On one hand, I’ve had the chance to do things 12 year old me would not have imagined possible, and it’s only really when you take a step back do you realise how far you’ve come. On the other hand, most of the world’s top sports stars, actors and popstars I see about the place are now younger than me. A lot of said stars can dive into their pits of money like Scrooge McDuck, boast of winning myriad world championships and step out with jaw-droppingly good looking other famous people. I have not much money and fewer awards to my name. I’m not stepping out with anyone, jaw-droppingly good looking or otherwise. I don’t even have a cat.

While I’d describe my outlook on life as generally sunny, I feel a lot of pressure. Sometimes I feel anxiety that I won’t get to where I want to be in life, other times I’m out and out terrified about it. A lot of the pressure is internal, as I’ve always had a very clear idea of what I’ve wanted to do in life (something for which I actually feel quite lucky). Some of it is immediately external, in that family and friends and colleagues have always seemed to have very definite ideas as to where I’d end up. My biggest fear is that, for whatever reason, I don’t fulfil that prophecy. But some of that pressure is also cultural.

In ways the problem of pressure to be successful at a young age is not dissimilar to that of body image. Sports and pop stars are given enormous credence in popular culture, arenas of achievement where being over 35 gives you the status of a veteran, or even a retiree.

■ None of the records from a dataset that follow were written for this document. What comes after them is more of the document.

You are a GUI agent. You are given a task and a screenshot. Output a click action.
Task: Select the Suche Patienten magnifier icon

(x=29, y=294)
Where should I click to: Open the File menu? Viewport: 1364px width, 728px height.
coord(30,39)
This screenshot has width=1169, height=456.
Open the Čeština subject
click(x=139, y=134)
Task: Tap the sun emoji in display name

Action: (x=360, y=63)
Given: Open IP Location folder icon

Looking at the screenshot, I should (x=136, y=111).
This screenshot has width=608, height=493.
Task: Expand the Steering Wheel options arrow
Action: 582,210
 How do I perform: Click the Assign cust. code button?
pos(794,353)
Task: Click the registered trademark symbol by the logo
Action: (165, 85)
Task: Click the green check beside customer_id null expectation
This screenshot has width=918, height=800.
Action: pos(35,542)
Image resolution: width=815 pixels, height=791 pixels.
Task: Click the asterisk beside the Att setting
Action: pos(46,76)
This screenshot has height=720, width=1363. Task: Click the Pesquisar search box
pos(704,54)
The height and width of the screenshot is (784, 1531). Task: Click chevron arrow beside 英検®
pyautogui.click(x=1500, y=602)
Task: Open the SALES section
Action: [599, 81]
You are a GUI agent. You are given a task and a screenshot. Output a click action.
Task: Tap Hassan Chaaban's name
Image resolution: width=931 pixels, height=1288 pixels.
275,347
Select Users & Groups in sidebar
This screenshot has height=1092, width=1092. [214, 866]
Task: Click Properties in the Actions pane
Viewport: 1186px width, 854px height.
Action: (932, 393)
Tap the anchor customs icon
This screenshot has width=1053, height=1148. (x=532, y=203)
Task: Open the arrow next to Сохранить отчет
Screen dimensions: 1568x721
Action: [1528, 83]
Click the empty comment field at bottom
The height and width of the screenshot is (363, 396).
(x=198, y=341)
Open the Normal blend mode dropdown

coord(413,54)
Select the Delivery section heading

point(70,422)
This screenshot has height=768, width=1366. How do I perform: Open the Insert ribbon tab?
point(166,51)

We have popular music talent shows where teary fortysomethings claim “this is their last chance”. We have TV modelling shows where girls in their late twenties, even if they’re Christy Turlington facsimiles, aren’t even considered. With such a message surreptitiously being delivered at every turnabout, small wonder I often see the podium after a grand prix and think “Christ, I am wasting my life”.

But when I have such moments of (increasingly frequent) raw panic, I always try and step back. I may not be worth much, but I’d hope I’ve done things of value, particularly for other people. The setbacks, near-misses and frustrations of my own career seem rather small when you consider the throngs of potentially talented people who’ll never even have a chance of getting in the game. I also take comfort in the fact that in the history of everyone who has ever been successful there was a time when they weren’t, and that not everyone’s time comes right away. The actor Jon Hamm worked as a waiter and a designer on a porn set when most of his contemporaries were getting cast in Dawson’s Creek and Party Of Five, but becoming Don Draper is probably worth the long apprenticeship. Dancing judge Len Goodman is a massive transatlantic star but he was hardly in front of a camera until his late fifties. And how many films have you ever seen featuring a 30 year-old Morgan Freeman?

It's good to reflect now and then, but too much of it stops you from doing anything new. And as long as you can do something you enjoy, and that others can enjoy too, then everything else is just scale.